Where the story can bog down is with the politics. Maybe it's an American thing but, as an Australian, I found the political discussions a bit jarring. Long arguments full of assumptions I clearly wasn't privy to slowed the action down. It also sounded a bit one-sided so I can imagine that if you're American and you have a different set of political beliefs you may also be rubbed the wrong way. But, again, I'm clearly out of the loop of these discussions.

I'd also imagine pulp purists would find it a bit annoying. It does tend to suck the fun out of a story.

But this story isn't, per se pulp, more like a paperback from the 70s or 80s with a very strong retro vibe so if that's what you're after, you'll get it in spades. Less so if you're just after pulp or don't appreciate the strong political message.

Pulp Concept: 4 stars.

It's an okay concept but I think the author carries it a long way. Were it in the hands of someone who wasn't as comfortable with military characters it may have been a shallow read but the author is able to give the situation a lot of authenticity and depth. There's also plenty of material to mine from the subject matter so overall it's a fairly satisfying concept, mostly thanks to the execution.

Character Development: 4 stars.

Military stories are usually ensemble stories and the author does very well bringing together an eclectic group of people who still work together in an authentic way. There's plenty of inter group drama and very different personalities but they're handled very well, each character achieving some sort of depth. Some characters felt like they only existed to support the politics but overall it was very good.

Production: 3 stars.

Spelling and grammar were good. There were a few weird page breaks in the middle of the book and for some reason, every time I turned on my Kobo the bookmark was about 8 or 9 pages back from where I finished last. But this could be a problem with the Kobo as much as the book. Where the production is really let down is the cover which, while serviceable, does sell the story short. The content inside deserves better.

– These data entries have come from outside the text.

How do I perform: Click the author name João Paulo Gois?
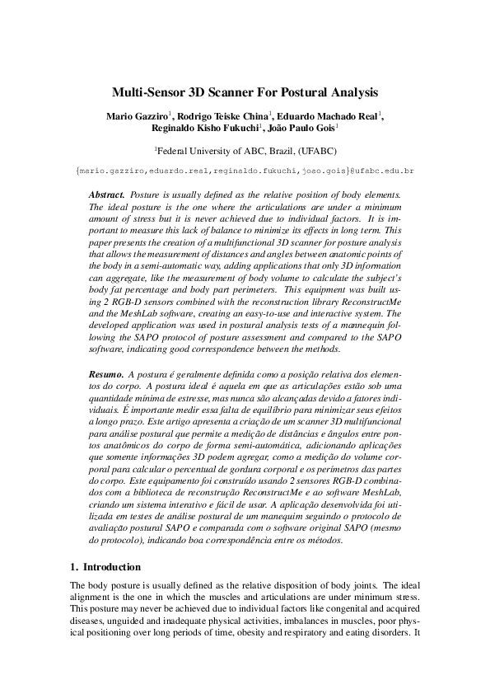tap(303, 128)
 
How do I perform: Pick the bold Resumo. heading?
tap(107, 375)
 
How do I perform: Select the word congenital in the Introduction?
tap(324, 611)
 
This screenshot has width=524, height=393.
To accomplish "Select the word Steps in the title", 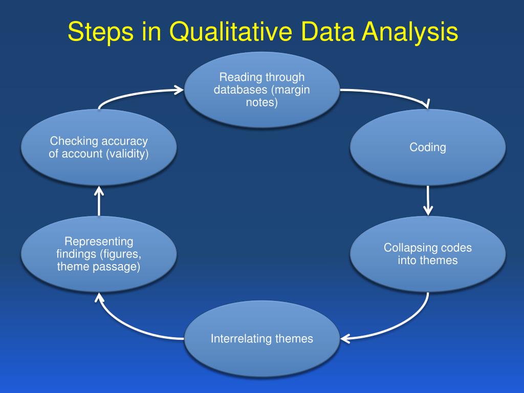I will [97, 32].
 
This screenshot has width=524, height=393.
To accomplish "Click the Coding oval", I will [428, 147].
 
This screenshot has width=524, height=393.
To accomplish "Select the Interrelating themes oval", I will [261, 338].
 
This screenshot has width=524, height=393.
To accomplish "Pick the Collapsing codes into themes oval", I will [428, 254].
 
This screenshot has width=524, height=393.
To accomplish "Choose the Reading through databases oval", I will [261, 90].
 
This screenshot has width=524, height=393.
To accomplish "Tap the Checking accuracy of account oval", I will [99, 147].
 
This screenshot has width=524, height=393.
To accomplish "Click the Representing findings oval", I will [99, 254].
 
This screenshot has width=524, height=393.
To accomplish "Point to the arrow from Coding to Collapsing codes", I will [428, 200].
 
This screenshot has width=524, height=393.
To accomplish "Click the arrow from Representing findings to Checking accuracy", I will [99, 201].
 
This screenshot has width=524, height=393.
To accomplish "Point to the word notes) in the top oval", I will [261, 102].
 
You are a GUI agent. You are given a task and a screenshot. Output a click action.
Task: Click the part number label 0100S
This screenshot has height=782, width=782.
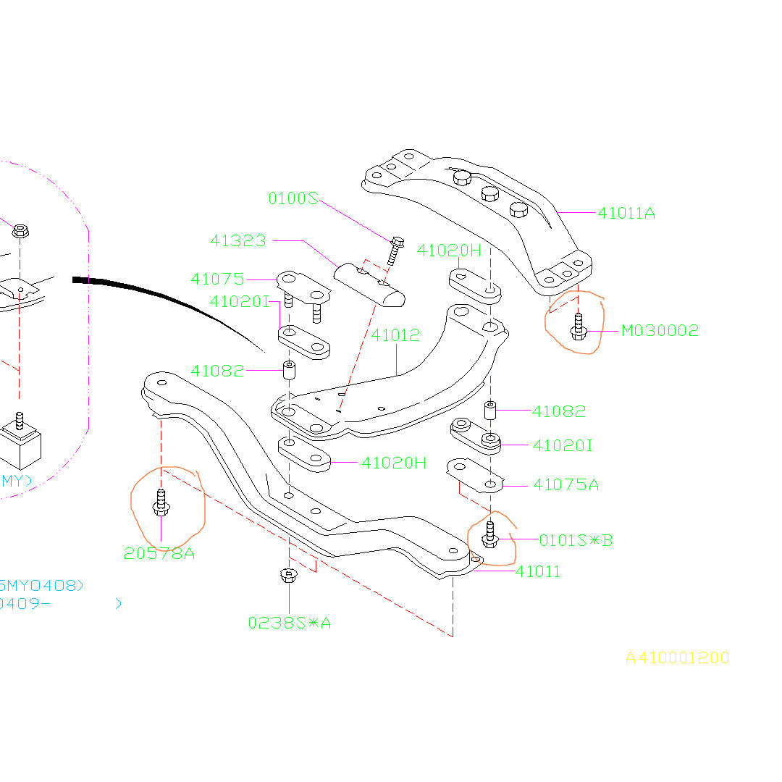(x=293, y=198)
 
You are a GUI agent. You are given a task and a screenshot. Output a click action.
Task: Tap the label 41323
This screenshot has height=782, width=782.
(x=238, y=240)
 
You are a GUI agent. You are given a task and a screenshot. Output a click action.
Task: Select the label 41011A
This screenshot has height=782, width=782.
(x=626, y=213)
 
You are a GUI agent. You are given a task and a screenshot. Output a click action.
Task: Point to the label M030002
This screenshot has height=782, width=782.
(x=660, y=331)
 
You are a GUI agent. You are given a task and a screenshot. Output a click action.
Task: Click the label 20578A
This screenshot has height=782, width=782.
(x=159, y=553)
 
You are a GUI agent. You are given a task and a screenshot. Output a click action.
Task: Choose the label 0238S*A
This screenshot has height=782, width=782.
(x=289, y=622)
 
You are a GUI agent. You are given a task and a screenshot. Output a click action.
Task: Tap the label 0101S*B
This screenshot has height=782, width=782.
(x=576, y=540)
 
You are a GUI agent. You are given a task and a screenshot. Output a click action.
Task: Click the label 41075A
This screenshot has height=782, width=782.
(x=566, y=484)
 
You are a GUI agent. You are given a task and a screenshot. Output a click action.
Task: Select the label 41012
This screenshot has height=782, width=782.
(x=395, y=336)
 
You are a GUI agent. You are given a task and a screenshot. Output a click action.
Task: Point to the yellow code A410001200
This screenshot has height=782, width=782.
(x=677, y=657)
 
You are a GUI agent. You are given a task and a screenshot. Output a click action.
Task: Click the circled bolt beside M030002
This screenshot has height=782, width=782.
(x=578, y=327)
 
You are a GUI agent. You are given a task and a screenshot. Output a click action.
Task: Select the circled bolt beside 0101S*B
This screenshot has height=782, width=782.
(x=490, y=534)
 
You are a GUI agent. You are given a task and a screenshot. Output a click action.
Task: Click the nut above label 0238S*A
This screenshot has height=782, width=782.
(x=289, y=576)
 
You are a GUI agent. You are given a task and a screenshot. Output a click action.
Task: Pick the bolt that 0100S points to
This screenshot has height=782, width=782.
(x=395, y=249)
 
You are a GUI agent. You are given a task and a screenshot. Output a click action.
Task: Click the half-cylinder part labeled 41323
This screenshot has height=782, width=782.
(x=369, y=285)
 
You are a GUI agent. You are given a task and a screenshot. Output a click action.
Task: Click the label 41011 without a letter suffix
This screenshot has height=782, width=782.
(x=538, y=572)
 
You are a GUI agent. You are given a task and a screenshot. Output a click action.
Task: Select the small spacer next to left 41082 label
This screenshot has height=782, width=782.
(x=288, y=371)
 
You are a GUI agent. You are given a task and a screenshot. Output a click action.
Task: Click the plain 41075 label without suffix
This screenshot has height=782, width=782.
(x=218, y=279)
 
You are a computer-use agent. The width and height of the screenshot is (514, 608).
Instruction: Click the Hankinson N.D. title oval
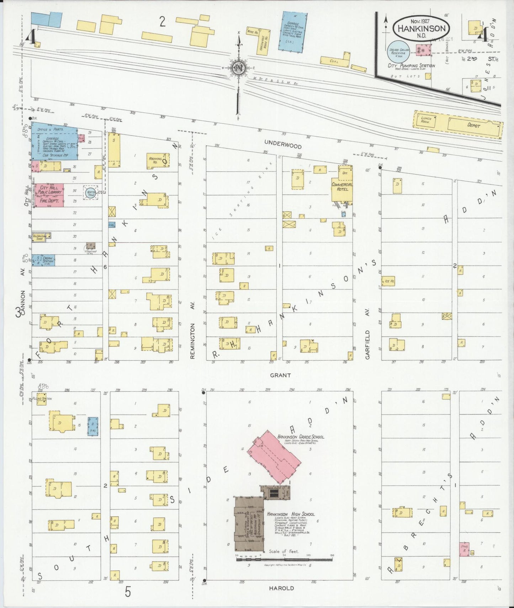click(421, 28)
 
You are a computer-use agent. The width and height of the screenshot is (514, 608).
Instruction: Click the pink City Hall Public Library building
click(48, 195)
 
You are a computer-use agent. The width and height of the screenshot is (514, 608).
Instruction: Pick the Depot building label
click(473, 125)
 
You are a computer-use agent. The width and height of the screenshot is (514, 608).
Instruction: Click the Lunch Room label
click(426, 120)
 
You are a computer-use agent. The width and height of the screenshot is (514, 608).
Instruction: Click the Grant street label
click(280, 375)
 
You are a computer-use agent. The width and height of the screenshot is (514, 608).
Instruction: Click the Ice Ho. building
click(388, 281)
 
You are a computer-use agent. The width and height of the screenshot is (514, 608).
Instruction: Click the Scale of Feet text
click(284, 551)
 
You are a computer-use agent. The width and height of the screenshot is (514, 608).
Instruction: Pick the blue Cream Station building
click(43, 260)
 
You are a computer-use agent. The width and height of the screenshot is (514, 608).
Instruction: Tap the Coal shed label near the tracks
click(334, 61)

Series Potential: 3.5 stars.

There's plenty more story left in this series with ramifications for the protagonist that could be interesting to explore later. But at the same time there isn't a lot there to suggest there's more to come. The characters are likeable enough to sustain another sequel (I think this is the second in the series) but it could also finish there without too many problems.

Wrap Up.

Tier Zero is a well written men's adventure action story with an old-school vibe but there are some aspects that will mean it's not for everyone. However, if old-school men's adventure is what you're after then this is a good example.